Stored data:
== == ==
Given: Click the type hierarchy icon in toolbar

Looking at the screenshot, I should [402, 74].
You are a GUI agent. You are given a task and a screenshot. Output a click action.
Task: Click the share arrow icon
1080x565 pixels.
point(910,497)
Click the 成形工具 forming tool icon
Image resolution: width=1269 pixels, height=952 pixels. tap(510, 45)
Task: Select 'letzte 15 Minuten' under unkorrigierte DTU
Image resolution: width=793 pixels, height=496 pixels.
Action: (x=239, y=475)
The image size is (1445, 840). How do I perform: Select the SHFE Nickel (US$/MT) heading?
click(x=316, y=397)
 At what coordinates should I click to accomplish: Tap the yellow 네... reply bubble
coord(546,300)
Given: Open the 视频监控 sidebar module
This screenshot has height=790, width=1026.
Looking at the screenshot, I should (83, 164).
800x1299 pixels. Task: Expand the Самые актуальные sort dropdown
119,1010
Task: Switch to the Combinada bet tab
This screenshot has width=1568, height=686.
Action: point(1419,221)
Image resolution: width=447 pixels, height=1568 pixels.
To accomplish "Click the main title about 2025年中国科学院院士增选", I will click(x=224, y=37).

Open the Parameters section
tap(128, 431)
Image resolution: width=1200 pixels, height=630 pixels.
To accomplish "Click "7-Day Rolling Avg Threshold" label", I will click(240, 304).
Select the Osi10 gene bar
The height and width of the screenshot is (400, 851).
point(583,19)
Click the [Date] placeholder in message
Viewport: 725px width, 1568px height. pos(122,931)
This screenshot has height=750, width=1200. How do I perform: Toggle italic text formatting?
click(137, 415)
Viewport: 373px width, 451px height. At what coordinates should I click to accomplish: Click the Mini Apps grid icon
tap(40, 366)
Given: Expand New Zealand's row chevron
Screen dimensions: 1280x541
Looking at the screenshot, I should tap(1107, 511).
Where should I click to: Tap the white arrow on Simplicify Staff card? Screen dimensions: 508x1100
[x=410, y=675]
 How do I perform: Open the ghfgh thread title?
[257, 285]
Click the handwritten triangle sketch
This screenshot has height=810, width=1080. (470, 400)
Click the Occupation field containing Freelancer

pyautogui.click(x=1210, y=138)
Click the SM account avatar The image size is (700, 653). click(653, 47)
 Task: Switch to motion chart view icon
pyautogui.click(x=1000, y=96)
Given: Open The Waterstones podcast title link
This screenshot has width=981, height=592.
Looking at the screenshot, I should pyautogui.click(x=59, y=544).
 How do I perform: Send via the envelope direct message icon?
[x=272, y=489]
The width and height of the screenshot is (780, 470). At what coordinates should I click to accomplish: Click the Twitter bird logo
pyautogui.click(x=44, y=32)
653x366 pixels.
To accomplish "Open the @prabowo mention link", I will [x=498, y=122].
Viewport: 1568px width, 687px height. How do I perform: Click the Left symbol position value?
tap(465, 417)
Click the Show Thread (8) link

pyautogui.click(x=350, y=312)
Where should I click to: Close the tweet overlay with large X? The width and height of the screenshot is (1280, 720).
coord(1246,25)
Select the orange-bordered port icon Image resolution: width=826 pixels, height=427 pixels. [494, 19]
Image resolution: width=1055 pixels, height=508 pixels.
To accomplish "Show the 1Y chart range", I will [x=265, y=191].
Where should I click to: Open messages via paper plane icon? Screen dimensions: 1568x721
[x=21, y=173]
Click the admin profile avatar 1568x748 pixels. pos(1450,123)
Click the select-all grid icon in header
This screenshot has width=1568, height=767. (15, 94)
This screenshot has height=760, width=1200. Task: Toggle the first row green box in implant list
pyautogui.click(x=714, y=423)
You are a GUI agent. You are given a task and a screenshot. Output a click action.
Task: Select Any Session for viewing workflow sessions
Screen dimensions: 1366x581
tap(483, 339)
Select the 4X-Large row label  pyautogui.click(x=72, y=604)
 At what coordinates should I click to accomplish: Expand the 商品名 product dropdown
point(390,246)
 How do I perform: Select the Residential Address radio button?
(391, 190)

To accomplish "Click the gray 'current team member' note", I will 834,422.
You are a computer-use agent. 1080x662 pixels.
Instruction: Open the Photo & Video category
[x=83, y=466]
== == ==
TASK
Scan the entries above, and wherever a line holds the string "avatar", copy it.

EXERCISE RESPONSE
Click the SM account avatar The image size is (700, 653). click(653, 47)
Click the admin profile avatar 1568x748 pixels. pos(1450,123)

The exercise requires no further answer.